The East Breakwater, Return of The Regatta, Le Havre
Camille Pissarro·1903
Historical Context
The East Breakwater, Return of the Regatta, Le Havre of 1903 at the Norton Simon Museum in Pasadena was painted during what proved to be Pissarro's final working campaign. He arrived in Le Havre in July 1903 specifically to paint the harbour, following the pattern of his urban series campaigns at Rouen and Paris — checking into a hotel with views over the subject and painting systematically across weather conditions and times of day. The connection to Impressionism's origins was explicit: Monet's Impression, Sunrise of 1872, which named the movement, had been painted at Le Havre's harbour, and Pissarro's final campaign at the same location closes a circle with his own beginnings at the moment when the Impressionists were first defining their collective programme. He died in Paris in November 1903, four months after leaving Le Havre, and the harbour paintings from that summer were among his last finished works. The Norton Simon Museum in Pasadena, which holds one of the finest private art collections in the United States, acquired this final Le Havre canvas as a significant example of Pissarro's late period and a historically resonant late work.
Technical Analysis
The harbour composition balances the solid stone breakwater against the animated water surface full of returning boats and figures.

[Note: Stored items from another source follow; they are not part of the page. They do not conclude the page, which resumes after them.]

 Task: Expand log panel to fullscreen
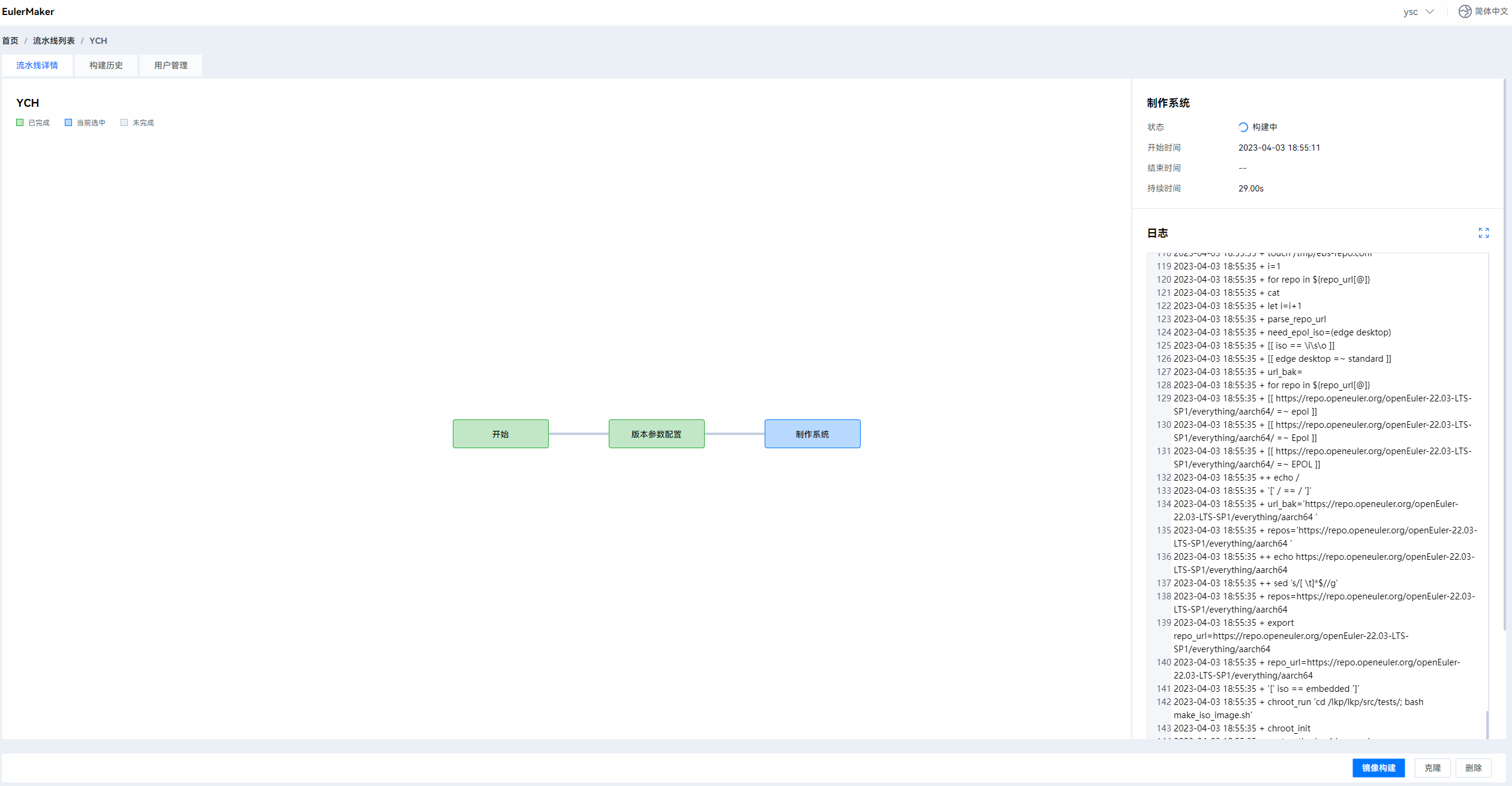coord(1483,233)
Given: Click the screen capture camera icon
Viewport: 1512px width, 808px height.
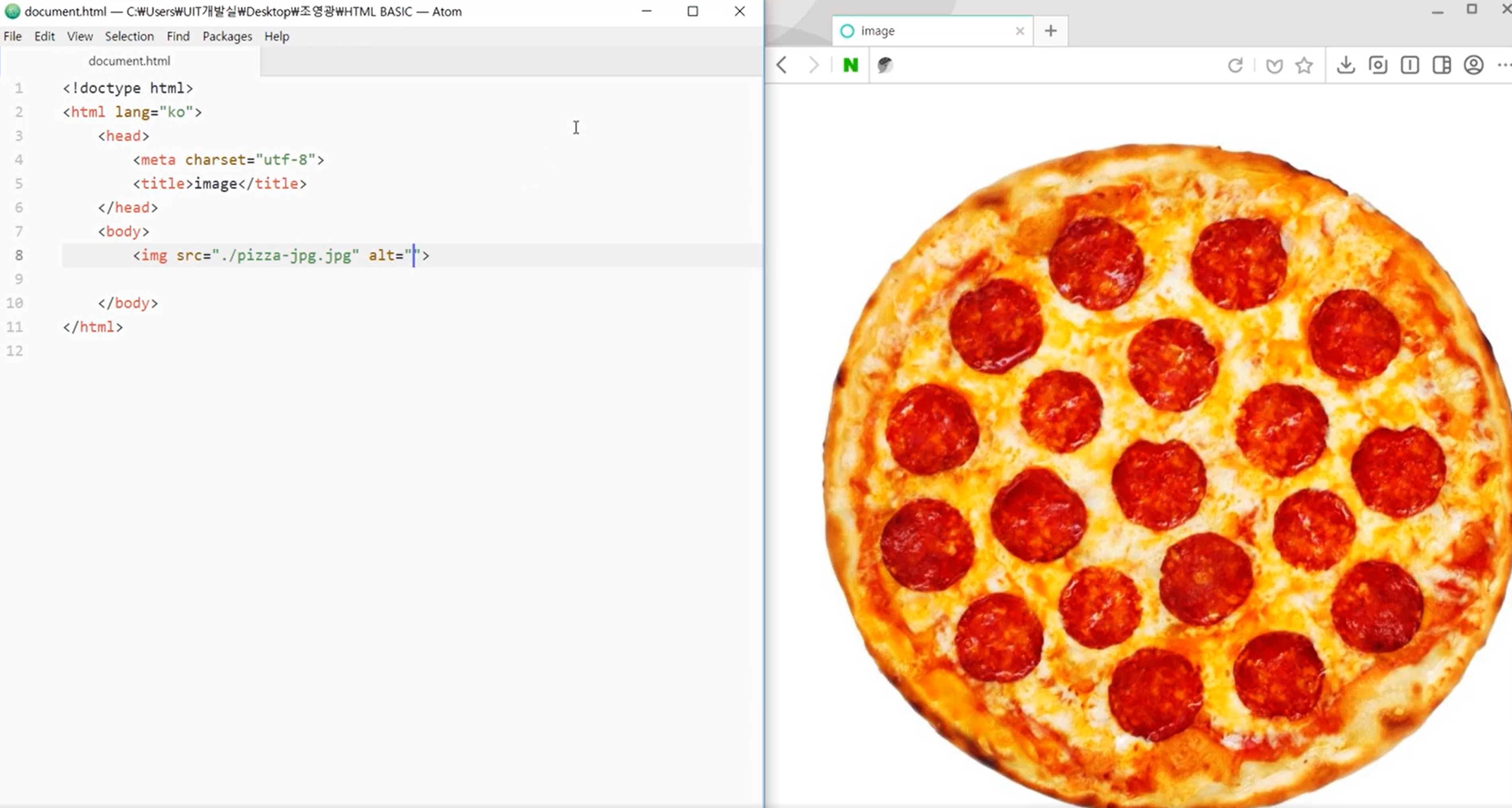Looking at the screenshot, I should coord(1377,64).
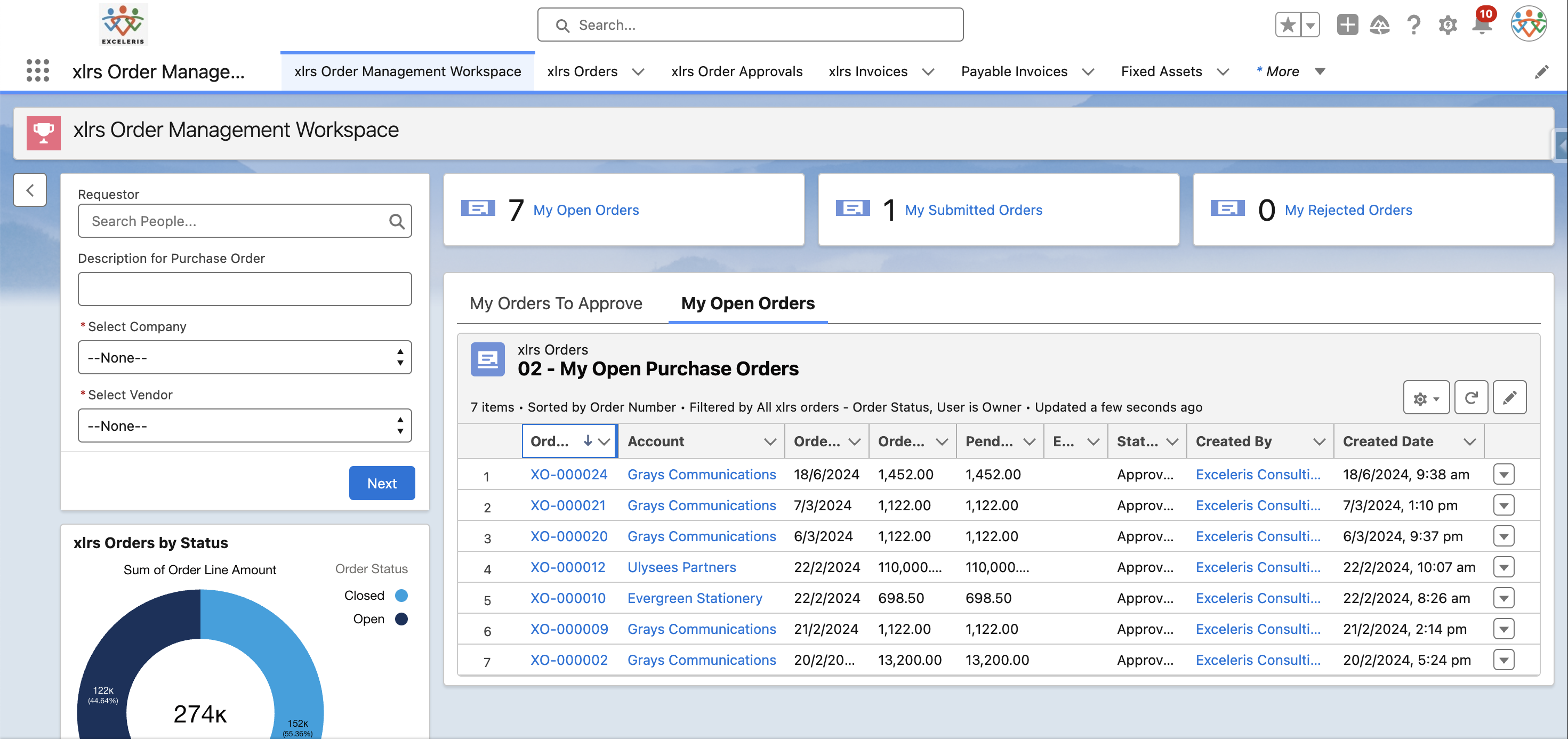Click the Closed legend color dot
Image resolution: width=1568 pixels, height=739 pixels.
401,596
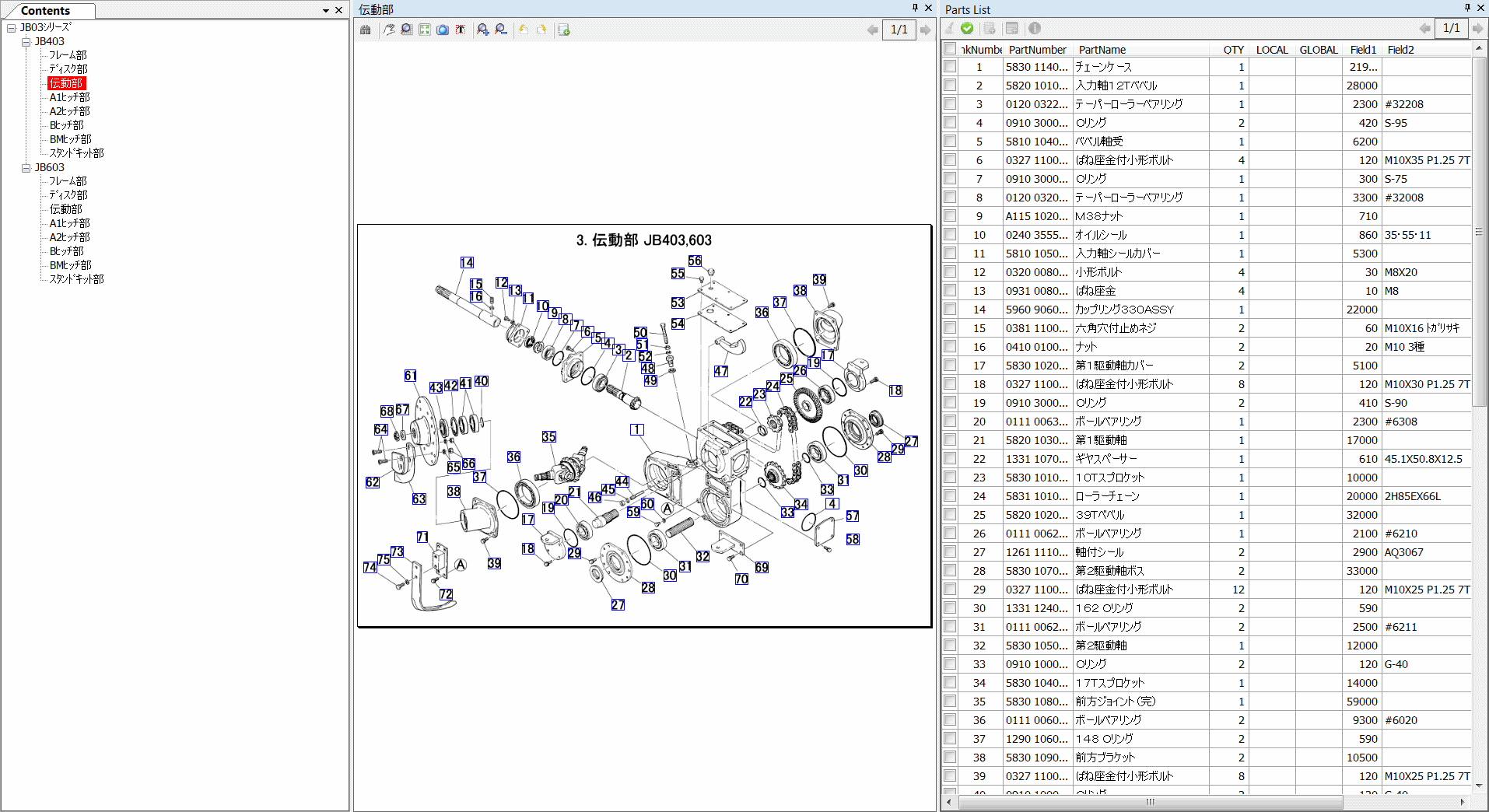Zoom in on the diagram
Image resolution: width=1489 pixels, height=812 pixels.
tap(482, 29)
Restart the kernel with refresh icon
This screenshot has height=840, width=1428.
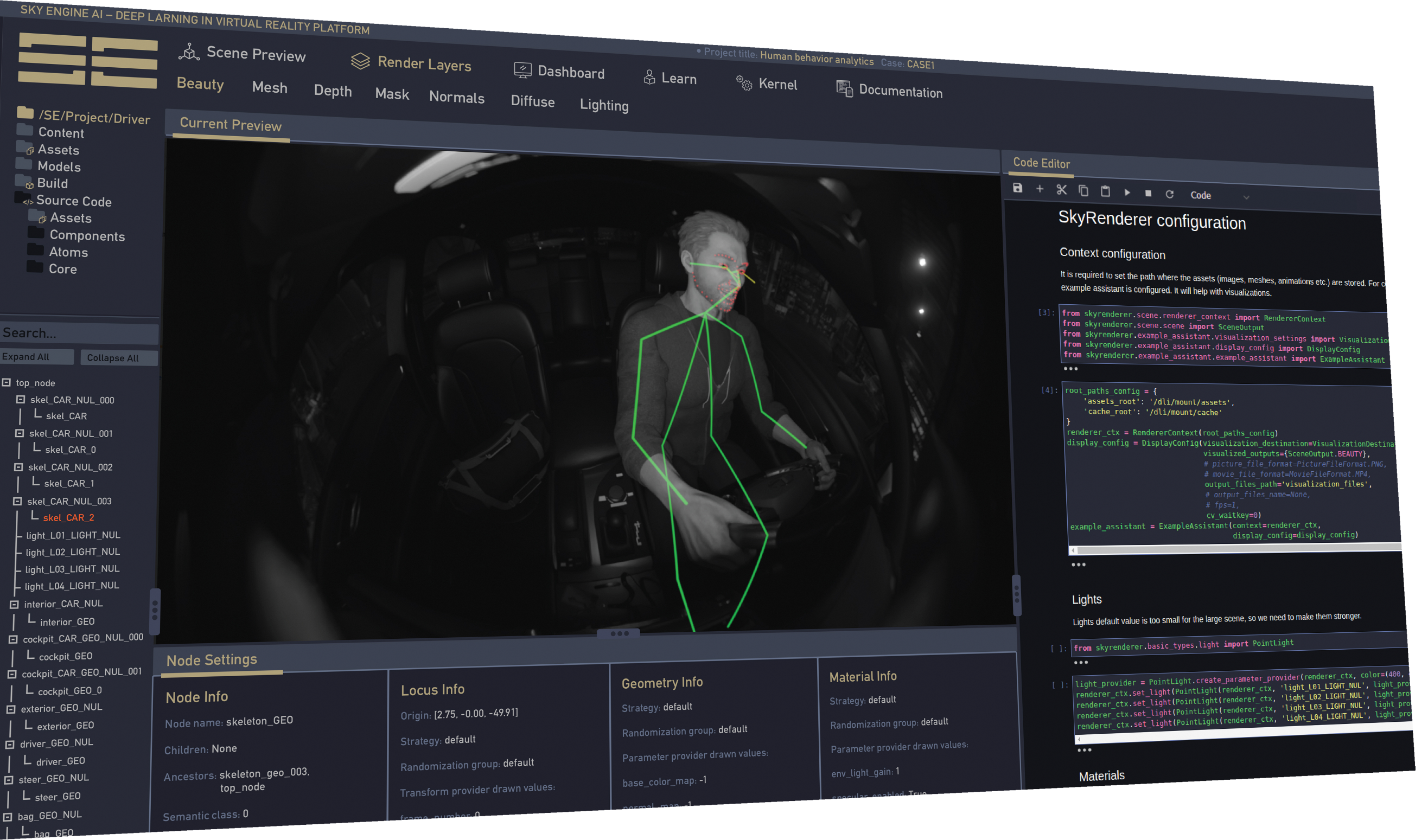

Pissarro's late marine handling uses varied directional strokes to build the reflective harbour surface, contrasting with firmer strokes in the stone pier and the sail and mast elements of the returning regatta.
Look Closer
- ◆The breakwater extends into the sea as a strong horizontal dividing water from the far horizon.
- ◆Returning regatta boats are small white sail-shapes scattered on the dark sea beyond the harbour.
- ◆Pissarro's late Divisionist technique applies small chromatic strokes to capture harbour water's.
- ◆The overcast Le Havre sky creates a flat grey ceiling that the sea surface reflects and extends.